A mãe tomou a criança no colo e levou-a para a sala. “Encosta a porta, por favor”, pediu o pai, sem tirar o rosto de entre as páginas de um livro. “Papai agora está ocupado”, tentou explicar para o filho, e creio que nessa idade, ainda não compreendia exatamente o que a mãe queria dizer com “ocupado”. Se a simples noção de “estar ocupado” talvez fosse estranha para o bebê, enquanto lhe carregava de volta para a sala, ela lhe explicava - talvez falasse mais para si do que para a criança - que “o papai precisa de concentração para que pudesse trabalhar”, “que o papai está preparando uma importante tese sobre um homem importante, um historiador chamado Gilberto Freyre”.
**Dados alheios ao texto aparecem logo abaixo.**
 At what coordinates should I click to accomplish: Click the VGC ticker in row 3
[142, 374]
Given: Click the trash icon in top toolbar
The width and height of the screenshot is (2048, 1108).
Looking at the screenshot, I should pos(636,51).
Este é um caso de quando o nome veio muito antes de qualquer compreensão. Em algum momento, ele não lembra quando ouviu pela segunda vez aquele nome, “Gilberto Freyre”, mas segundo o que me conta, nesta segunda vez não associou o nome ao trabalho que seu pai fazia quando trancado no escritório. 

Quanto tempo demorou para compreender o que seu pai fazia no escritório, quando a mãe dizia que estava “ocupado”? Desde menino que lembra desta cena, o pai entre livros, no escritório, a máquina de escrever, alguma música tocando baixinho. As análises que o material gravado ao longo dos anos nos possibilita sugerem um fenômeno estranho: esta cena, para o paciente tão fundamental, com o pai sentado no escritório, os livros, a máquina de escrever, a música suave, ou deve ter visto uma ou algumas poucas vezes, e por algum motivo que analistas anteriores buscaram explicar, para sempre ficou gravada em sua memória; não deveríamos descartar, contudo, que este cena seja na verdade fabricada pelo paciente. 

O escritório, a máquina de escrever, os livros, mesmo a música. Quando, afinal, o paciente compreendeu a ocupação de seu pai, para que, depois de compreendido a natureza erudita de seu trabalho, que era seu pai um historiador, pudesse seu inconsciente armar uma cena tão banal como essa? 

“Por que desejamos derrubar nossos ídolos?”, pergunta a criancinha, sentada no chão, os braços envolvem os joelhos, a cabecinha olhando os operários demoliram a enorme estátua de Gilberto Freyre; essa história repetiu várias vezes. Verossímil que estivesse entre a multidão que assistiu a queda deste historiador que, no tempo de sua infância, ainda era célebre.